### Exercise objective
Would you return the lines between the one holding "Open Google toolbar search box dropdown" and the one holding "Given: Click the left sheet navigation arrow", inclusive, and only those, exactly as they stand in the listing below?

=== Section Start ===

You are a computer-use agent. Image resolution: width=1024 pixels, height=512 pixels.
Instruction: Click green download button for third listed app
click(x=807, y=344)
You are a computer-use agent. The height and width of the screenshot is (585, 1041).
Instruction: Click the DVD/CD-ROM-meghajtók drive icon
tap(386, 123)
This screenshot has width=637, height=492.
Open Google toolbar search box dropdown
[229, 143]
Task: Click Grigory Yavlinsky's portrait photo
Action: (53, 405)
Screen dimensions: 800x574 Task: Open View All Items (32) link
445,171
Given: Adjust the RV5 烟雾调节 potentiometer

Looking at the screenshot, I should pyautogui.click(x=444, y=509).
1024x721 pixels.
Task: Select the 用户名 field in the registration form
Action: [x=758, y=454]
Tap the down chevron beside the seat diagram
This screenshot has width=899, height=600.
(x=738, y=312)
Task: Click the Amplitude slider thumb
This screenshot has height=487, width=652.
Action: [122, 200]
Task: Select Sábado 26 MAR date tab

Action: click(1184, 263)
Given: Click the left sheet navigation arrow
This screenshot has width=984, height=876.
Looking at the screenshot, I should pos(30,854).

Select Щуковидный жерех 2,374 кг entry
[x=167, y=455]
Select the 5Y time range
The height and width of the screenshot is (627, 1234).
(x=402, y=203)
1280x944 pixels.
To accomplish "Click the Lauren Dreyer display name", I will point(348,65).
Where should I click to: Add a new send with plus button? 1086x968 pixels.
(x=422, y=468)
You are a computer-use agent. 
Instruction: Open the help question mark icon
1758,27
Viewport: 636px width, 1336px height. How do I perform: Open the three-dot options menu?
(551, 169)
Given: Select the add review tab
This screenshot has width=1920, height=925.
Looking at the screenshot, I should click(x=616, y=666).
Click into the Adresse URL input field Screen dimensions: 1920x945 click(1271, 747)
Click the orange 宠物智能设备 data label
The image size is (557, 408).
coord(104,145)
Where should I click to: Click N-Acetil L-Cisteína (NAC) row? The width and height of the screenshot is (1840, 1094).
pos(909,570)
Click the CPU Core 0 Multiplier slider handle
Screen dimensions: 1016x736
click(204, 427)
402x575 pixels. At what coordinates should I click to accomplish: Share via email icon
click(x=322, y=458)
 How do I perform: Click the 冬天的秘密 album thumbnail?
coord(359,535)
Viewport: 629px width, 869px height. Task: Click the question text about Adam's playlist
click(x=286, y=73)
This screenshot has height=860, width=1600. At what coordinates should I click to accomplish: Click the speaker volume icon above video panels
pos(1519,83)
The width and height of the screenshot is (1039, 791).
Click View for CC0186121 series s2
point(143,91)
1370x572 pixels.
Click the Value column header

=== Section End ===

### Problem solution
Open Google toolbar search box dropdown
[229, 143]
Task: Click Grigory Yavlinsky's portrait photo
Action: (53, 405)
Screen dimensions: 800x574 Task: Open View All Items (32) link
445,171
Given: Adjust the RV5 烟雾调节 potentiometer

Looking at the screenshot, I should pyautogui.click(x=444, y=509).
1024x721 pixels.
Task: Select the 用户名 field in the registration form
Action: [x=758, y=454]
Tap the down chevron beside the seat diagram
This screenshot has width=899, height=600.
(x=738, y=312)
Task: Click the Amplitude slider thumb
This screenshot has height=487, width=652.
Action: [122, 200]
Task: Select Sábado 26 MAR date tab

Action: click(1184, 263)
Given: Click the left sheet navigation arrow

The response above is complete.